French court backs workers in Amazon row over virus measures

Amazon logistics center in Lauwin-Planque
Amazon logistics center in Lauwin-Planque

PARIS (Reuters) – A French court on Friday rejected Amazon’s <AMZN.O> appeal against a ruling that restricts what it can deliver during the coronavirus crisis, handing a victory to unions that had criticised the U.S. e-commerce giant’s safety measures.

Amazon must limit deliveries in France to IT products, health items, food and pet food, the Court of Appeal said, upholding a previous order for the firm to curtail shipments while it improves its health protocols.

The decision is a blow for thousands of small businesses that sell through Amazon, and comes as firms across Europe are trying to figure out how to let staff safely return to offices and factories once coronavirus restrictions are eased.

The unions called the verdict as a “David against Goliath” moment, at a time when Amazon is seeing a surge in demand but also facing labour unrest on both sides of the Atlantic over its handling of deliveries during the pandemic.

“Just because this is a giant U.S. company, it doesn’t mean it should not have to make efforts during this crisis. It is not above the law,” said Laurent Degousee of France’s Sud union.

The ruling “is also a warning to other companies, whether they are still operational or not, or looking to restart their activities,” he said.

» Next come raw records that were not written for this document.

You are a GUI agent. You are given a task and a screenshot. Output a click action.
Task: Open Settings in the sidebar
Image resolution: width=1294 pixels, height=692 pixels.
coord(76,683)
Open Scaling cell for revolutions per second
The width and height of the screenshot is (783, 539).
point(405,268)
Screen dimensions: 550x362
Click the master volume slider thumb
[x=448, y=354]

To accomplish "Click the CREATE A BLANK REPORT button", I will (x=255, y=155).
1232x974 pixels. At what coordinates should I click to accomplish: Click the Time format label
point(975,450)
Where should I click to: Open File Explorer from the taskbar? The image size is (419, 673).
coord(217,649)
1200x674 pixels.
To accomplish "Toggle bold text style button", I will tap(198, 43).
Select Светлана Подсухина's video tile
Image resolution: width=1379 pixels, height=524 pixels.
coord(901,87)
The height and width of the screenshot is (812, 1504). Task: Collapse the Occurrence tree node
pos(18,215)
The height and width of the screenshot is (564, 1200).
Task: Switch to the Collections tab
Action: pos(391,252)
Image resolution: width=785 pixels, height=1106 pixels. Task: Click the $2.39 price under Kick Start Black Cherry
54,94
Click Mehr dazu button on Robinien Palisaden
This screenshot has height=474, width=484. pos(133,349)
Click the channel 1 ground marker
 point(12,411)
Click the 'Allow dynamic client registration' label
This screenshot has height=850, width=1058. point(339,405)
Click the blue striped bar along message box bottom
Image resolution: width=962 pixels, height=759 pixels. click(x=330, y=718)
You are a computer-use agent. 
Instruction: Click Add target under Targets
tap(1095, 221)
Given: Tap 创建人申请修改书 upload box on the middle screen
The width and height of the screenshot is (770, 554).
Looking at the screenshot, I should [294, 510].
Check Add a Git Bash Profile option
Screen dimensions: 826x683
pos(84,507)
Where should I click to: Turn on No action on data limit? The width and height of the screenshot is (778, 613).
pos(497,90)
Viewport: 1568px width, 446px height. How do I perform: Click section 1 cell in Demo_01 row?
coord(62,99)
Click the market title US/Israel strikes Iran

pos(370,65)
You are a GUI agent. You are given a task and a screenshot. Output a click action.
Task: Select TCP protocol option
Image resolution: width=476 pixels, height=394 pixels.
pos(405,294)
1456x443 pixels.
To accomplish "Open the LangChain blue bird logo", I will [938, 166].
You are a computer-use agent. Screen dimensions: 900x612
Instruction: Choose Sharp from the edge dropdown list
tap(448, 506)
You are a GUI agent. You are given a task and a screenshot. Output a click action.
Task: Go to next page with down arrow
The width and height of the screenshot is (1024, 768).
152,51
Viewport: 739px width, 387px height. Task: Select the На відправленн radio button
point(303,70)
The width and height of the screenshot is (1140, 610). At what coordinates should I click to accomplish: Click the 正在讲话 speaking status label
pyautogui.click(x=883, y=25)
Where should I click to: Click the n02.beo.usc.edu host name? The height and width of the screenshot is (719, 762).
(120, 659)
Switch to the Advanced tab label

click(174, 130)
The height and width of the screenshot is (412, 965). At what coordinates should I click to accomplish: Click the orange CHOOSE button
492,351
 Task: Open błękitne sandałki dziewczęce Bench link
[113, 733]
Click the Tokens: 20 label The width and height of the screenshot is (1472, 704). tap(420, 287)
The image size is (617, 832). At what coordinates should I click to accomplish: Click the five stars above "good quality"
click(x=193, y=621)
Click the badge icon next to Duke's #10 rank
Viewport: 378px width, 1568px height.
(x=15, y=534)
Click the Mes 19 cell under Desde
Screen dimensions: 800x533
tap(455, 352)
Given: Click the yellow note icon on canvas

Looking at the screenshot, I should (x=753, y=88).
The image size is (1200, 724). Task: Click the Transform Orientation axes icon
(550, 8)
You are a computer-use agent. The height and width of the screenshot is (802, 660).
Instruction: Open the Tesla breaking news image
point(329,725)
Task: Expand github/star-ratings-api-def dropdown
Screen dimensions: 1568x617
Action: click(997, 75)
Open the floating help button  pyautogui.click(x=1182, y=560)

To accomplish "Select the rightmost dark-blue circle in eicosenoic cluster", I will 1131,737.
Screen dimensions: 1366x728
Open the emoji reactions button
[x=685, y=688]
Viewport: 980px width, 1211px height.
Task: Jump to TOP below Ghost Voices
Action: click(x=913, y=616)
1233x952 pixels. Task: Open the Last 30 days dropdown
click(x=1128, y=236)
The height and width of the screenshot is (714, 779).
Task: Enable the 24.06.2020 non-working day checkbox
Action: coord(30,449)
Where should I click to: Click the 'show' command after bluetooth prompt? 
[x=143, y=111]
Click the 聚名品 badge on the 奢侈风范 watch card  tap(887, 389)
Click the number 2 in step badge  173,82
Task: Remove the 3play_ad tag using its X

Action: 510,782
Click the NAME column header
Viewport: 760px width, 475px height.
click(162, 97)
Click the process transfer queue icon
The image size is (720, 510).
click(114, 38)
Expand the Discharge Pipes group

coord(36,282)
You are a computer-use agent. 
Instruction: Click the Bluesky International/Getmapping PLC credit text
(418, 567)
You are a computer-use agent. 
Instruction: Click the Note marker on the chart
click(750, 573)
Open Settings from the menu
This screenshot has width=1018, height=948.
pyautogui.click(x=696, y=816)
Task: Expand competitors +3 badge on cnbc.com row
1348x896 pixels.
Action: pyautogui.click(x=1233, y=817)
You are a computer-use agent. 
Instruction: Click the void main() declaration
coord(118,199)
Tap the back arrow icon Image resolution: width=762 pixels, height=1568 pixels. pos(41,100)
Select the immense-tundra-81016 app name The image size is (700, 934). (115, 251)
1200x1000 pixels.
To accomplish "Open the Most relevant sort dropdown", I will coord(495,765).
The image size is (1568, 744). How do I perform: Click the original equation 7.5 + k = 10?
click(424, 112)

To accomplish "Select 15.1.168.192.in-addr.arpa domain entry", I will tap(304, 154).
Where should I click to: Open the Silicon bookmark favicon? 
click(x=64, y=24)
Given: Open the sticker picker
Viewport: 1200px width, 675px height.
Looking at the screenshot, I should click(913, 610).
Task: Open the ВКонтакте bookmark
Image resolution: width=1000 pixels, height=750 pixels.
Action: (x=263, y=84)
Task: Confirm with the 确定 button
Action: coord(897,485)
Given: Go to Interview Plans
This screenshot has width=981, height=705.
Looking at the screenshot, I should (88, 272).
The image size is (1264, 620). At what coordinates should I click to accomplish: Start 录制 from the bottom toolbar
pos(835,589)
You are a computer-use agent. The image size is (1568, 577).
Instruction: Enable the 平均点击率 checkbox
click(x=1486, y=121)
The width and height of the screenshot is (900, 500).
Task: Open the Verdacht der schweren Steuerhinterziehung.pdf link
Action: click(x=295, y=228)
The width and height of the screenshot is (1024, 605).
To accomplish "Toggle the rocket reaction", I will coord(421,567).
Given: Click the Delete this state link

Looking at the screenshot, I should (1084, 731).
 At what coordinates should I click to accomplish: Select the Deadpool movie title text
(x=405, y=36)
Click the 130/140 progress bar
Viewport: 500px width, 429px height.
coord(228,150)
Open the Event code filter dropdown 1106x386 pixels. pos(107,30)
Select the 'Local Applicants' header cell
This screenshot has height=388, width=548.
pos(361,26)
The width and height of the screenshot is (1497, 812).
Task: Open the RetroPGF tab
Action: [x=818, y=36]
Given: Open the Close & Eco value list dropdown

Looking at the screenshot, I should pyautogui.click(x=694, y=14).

Amazon’s six warehouses in France, where goods are packed up and dispatched and which staff had complained were too crowded, have been shut since April 16, after the initial court ruling last week curtailing the scope of deliveries.

The U.S. group had argued that defining essential goods such as health products was too complex and that it did not want to risk fines.

It said it would extend the closures until April 28 with staff receiving full pay, and that it was assessing how to operate following the court’s decision.

“Our distribution centres in France and around the world are safe,” it said in a statement. It added that the court decision “reinforces our idea that the main issue is not so much security, as the will of certain trade union organisations to take advantage of a complex consultation process with social and economic committees.”

The Versailles court said that for every delivery Amazon shipped which did not meet its strict criteria on basic goods, the company would face a 100,000-euro ($108,000) penalty.

Unions said they were negotiating with Amazon to try to find a compromise, including health protocols they are satisfied with, so that operations can resume – albeit with fewer staff deployed at once.

Amazon has said its safety measures were adequate, and that it had made hand gel and face masks available to workers.


The spat has accentuated losses for some French businesses that were still managing to sell and ship through Amazon.

“It’s been horrendous,” said Yannick Jan, whose stationery company on the outskirts of Paris has been trying to handle 600 orders a day from its own premises, rather than the usual 80, since the Amazon warehouses shut.

Jan’s monthly sales were already on the wane due to the pandemic. Skyrocketing shipment costs were now eating into margins, he said.

Some 10,000 third-party French vendors sell though Amazon’s site and many use its logistics too.

Amazon has frozen some storage fees for French vendors.

Sylvain Flipot, who sells goods including riding saddles and dressing-up costumes across Europe through Amazon, said much of his stock had become stranded in Amazon’s sites.

His business, Ponera, had offset some of the hit from the coronavirus crisis with sales of hygiene products like soaps. But his French revenues have fallen 80% since the warehouses shut, and exports were tricky.

“We’re sending some goods to an Amazon warehouse in Germany,” Flipot said. “But it’s costing four times as much, and there are long delays.”